Our security specialists tell us that people who are likely to steal tend to deliberately choose employers whom they assess to be soft targets.

Scary thought, huh?

4. Run your systems regularly.  Make all staff aware of your security systems.  Make it clear that there are the systems they know about, and the behind the scenes cross checks, reconciliation systems  and auditing processes that will pick up any irregularity immediately.

Having done so, you had better administer those systems, carry out those reconciliations and cross checks, and regularly query any discrepancies. The mere fact that you routinely ask for explanations of anything that is not a 100% fit with the systems confirms to all parties that you are doing your job and that the systems are in play.

This last step is no different to your passing a police patrol car on the highway – a passive reinforcement that driving within the limit and abiding by the law is a good thing to be doing right now, and at all other times, even when you don’t see the officer.

5. Pay good wages. Pay peanuts and you’re inviting hungry monkeys to rifle your peanut jar!

If you employ good staff but are not making sufficient profits to pay them above the market, you have to ask yourself whether you are doing your own job well enough (ask us how a Business Improvement Specialist can make the difference!)

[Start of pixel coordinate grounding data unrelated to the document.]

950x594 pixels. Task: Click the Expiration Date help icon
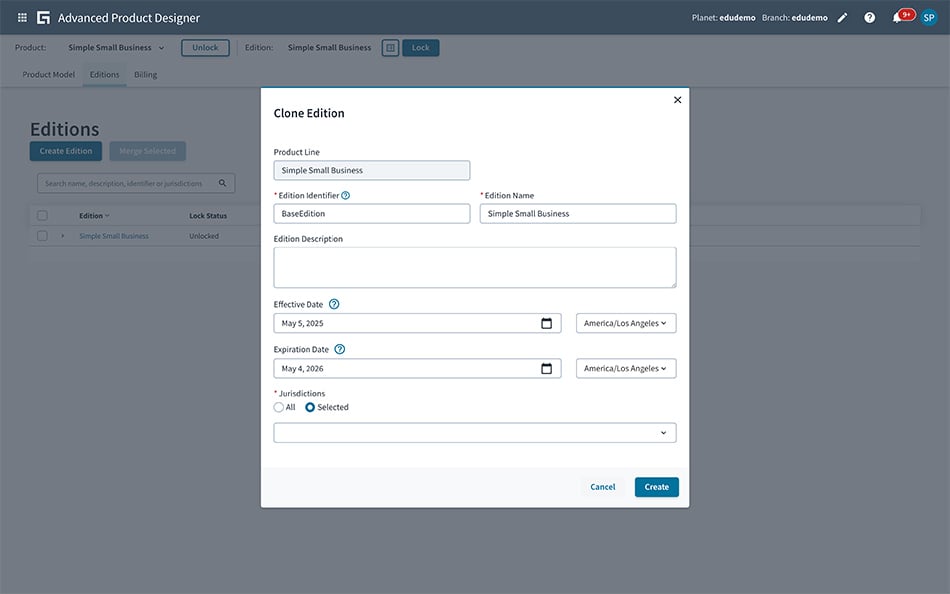click(339, 350)
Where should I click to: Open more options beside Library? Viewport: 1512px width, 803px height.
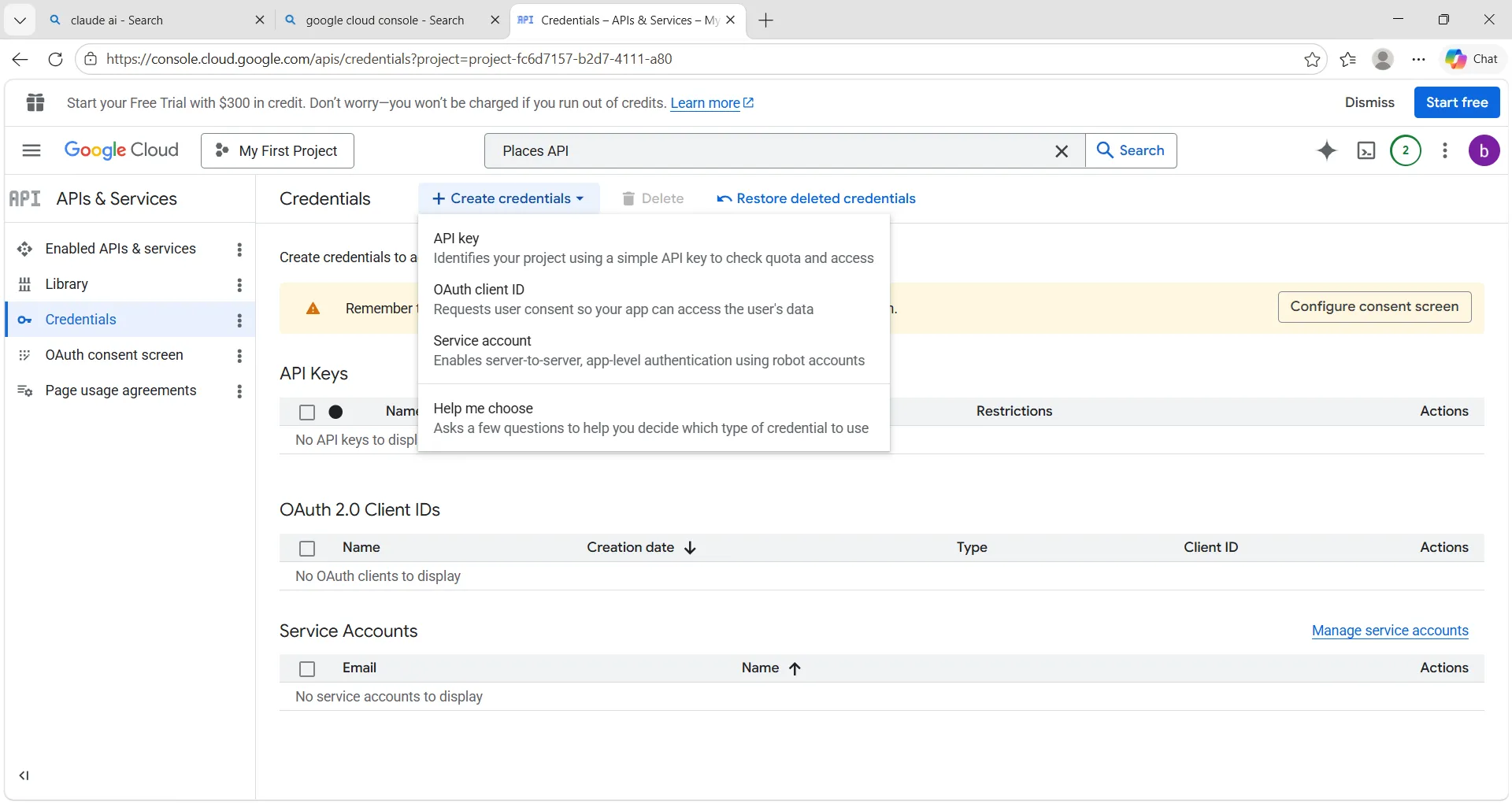coord(239,285)
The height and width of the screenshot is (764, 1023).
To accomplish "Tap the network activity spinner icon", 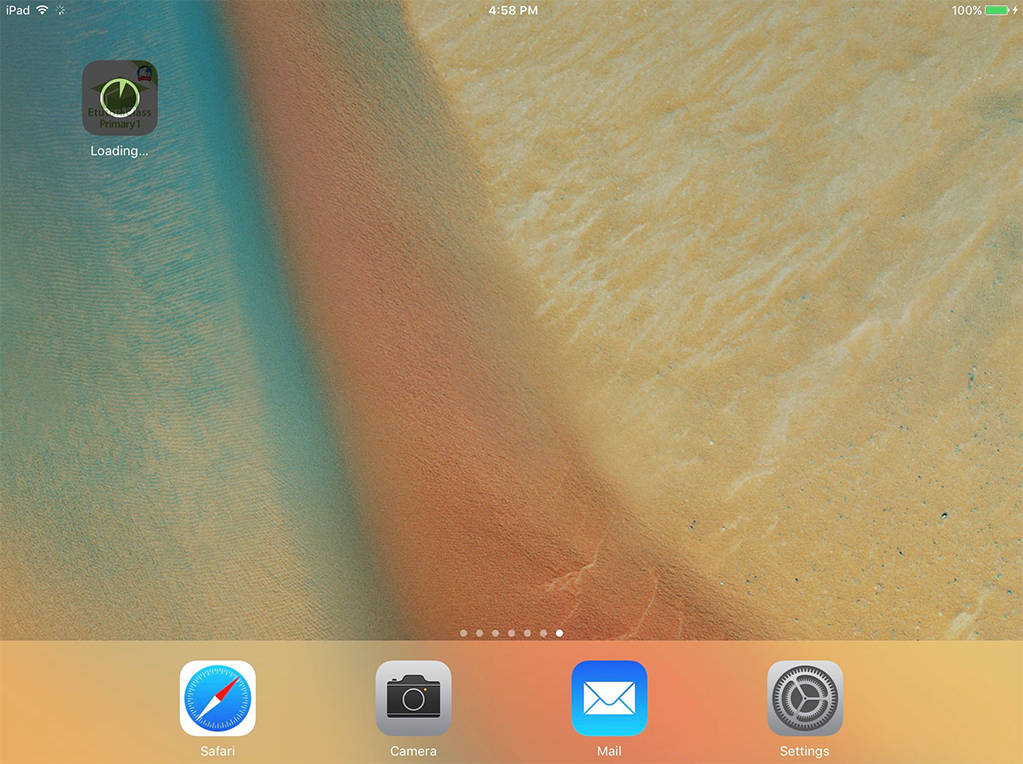I will pos(60,10).
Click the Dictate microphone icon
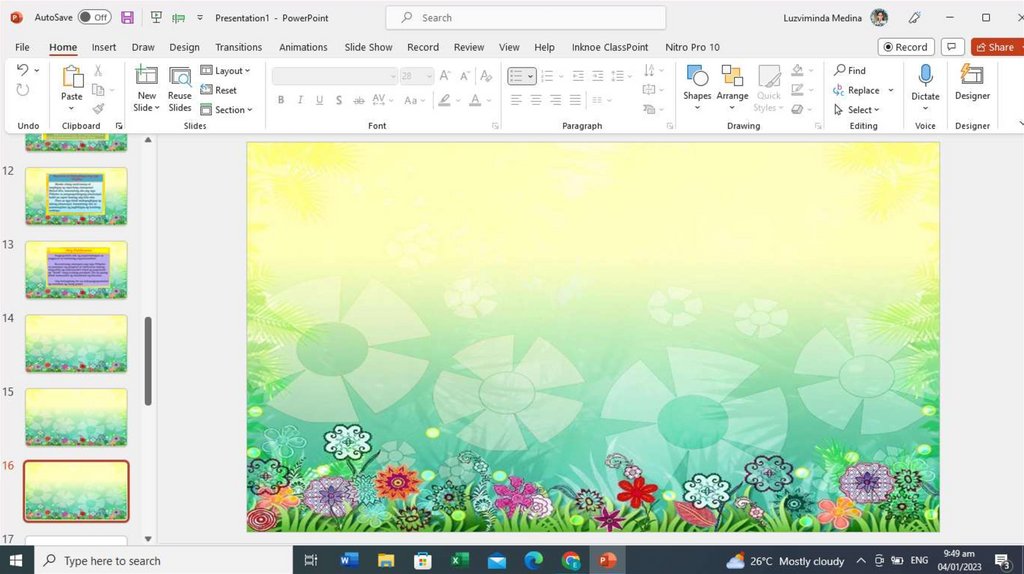 925,76
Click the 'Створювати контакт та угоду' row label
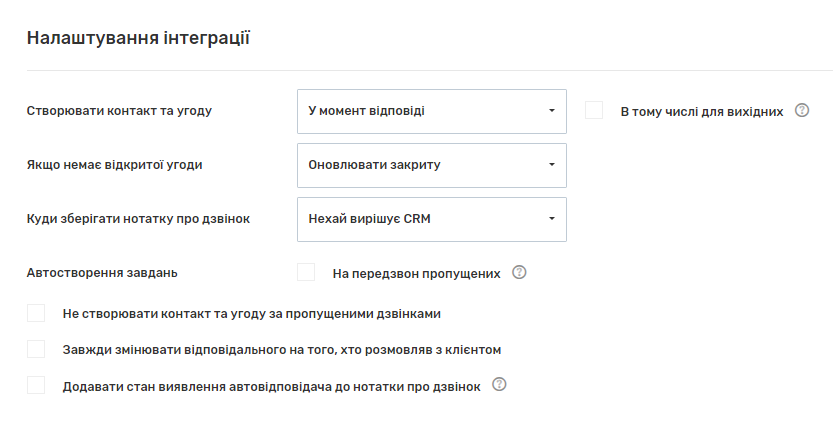Image resolution: width=833 pixels, height=436 pixels. point(119,111)
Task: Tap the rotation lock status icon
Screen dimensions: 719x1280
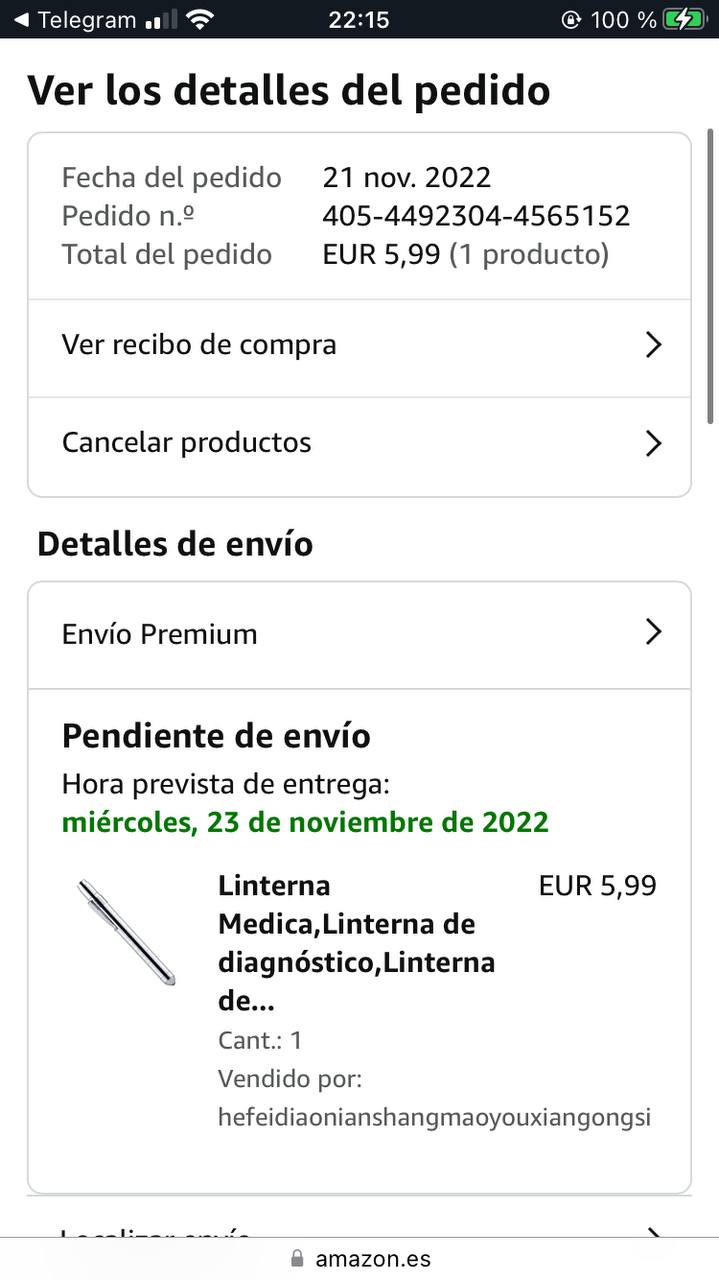Action: click(x=571, y=20)

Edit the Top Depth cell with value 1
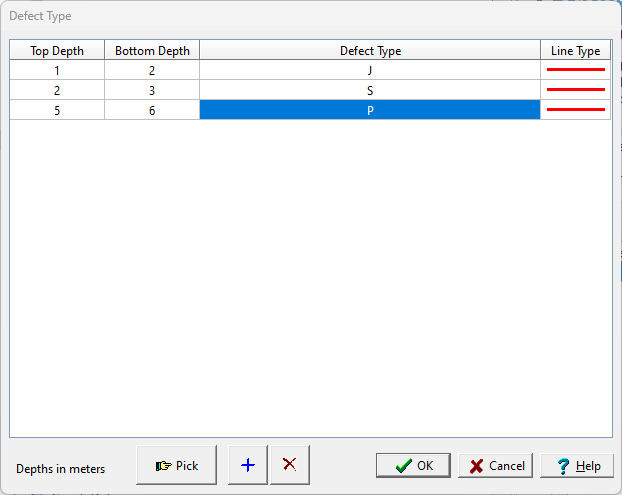[x=57, y=70]

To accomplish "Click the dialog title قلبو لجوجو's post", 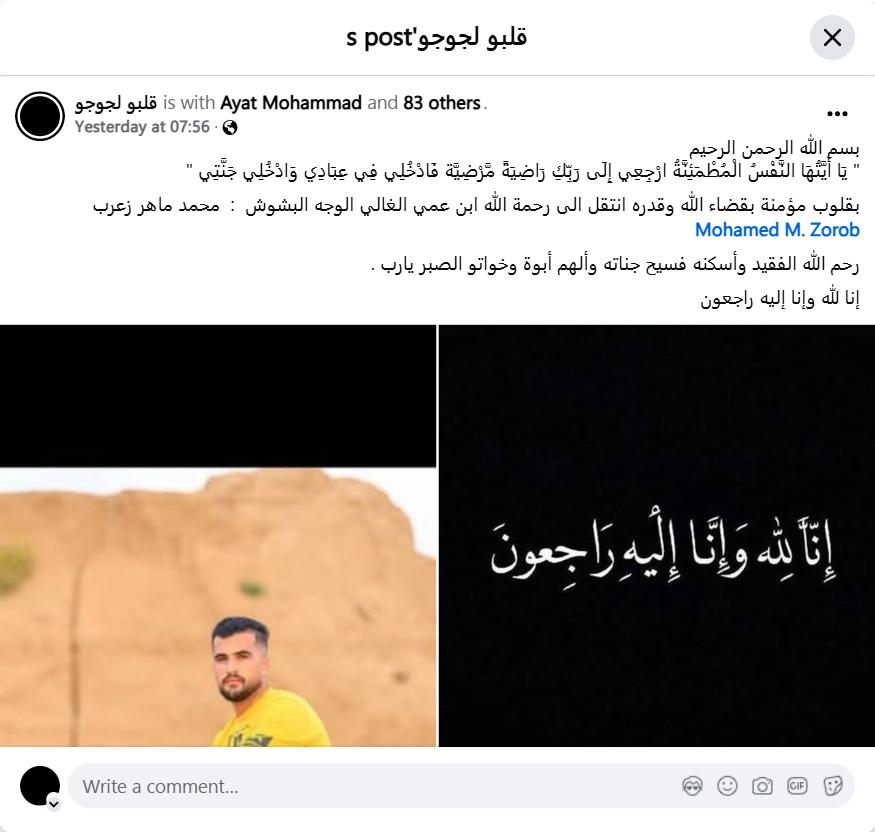I will pos(437,38).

People have an innate sense of fairness and, if you are not paying them what they feel they are worth, they may be tempted to “top it up” from within the business.  Much better if you take the initiative in this area than to tacitly invite them to do so.

Besides, staff know when they are stealing and lose respect for themselves in doing so – but they also lose respect for you.  How can you expect to command a good result in those circumstances?

6. Involve and educate your staff.  Be prepared to discuss everything, from profit to wages and everything in between, with your staff.

Invite their input.  Make them part of a solution; that way, they can’t be part of the problem!  If they sense that you value their input they will be more likely to align with you, and less likely to seek to “balance the books” or seek a “top up” outside of the system.

As part of your staff education, ensure that all staff understand just what expenses have to be met from the seemingly huge inflow of cash from sales.  Many less sophisticated staff members think you get to take it all home, forgetting the mountain of bills that you owe suppliers for stock, staff for wages and superannuation, and other providers for the products and services that run the business.  If staff realise how delicate and thin profits are, they will feel a greater sense of balance between their pay packet and your slice of the takings.